Sarcolemmal fatty acid uptake vs. mitochondrial beta-oxidation as target to regress cardiac insulin resistance.

Cardiomyopathy and heart failure are frequent comorbid conditions in type-2 diabetic patients. However, it has become increasingly evident that insulin resistance, type-2 diabetes, and cardiomyopathy are not independent variables, and are linked through changes in metabolism. Specifically, elevated intracellular levels of long-chain fatty acid (LCFA) metabolites are a central feature in the development of cardiac insulin resistance, and their prolonged accumulation is an important cause of heart failure. In the insulin-resistant heart, the abundance of the LCFA transporters CD36 and FABPpm at the sarcolemma of cardiac myocytes appears to be markedly increased.
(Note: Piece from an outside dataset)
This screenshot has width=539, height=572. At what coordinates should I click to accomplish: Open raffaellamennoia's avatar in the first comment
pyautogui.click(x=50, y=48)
Because circulating LCFA levels are increased in insulin resistance, the cardiac LCFA metabolizing machinery is confronted with drastic increases in substrate supply. Indeed, LCFA esterification into triacylglycerol and other lipid intermediates is increased, as is beta-oxidation and reactive oxygen species production. Therapeutic strategies to normalize the cardiac LCFA flux would be most successful when the target is the rate-limiting step in cardiac LCFA utilization. Carnitine palmitoyltransferase (CPT)-I has long been considered to be this rate-limiting site and, accordingly, pharmacological inhibition of CPT-I, or beta-oxidation enzymes, has been proposed as an insulin-resistance-antagonizing strategy. However, recent evidence indicates that, instead, sarcolemmal LCFA transport mediated by CD36 in concert with FABPpm provides a major site of flux control. In this review, it is proposed that a pharmacologically imposed net internalization of CD36 and FABPpm is the preferable strategy to limit LCFA entry and accumulation of LCFA metabolites, to regress cardiac insulin resistance and, eventually, prevent diabetic heart failure.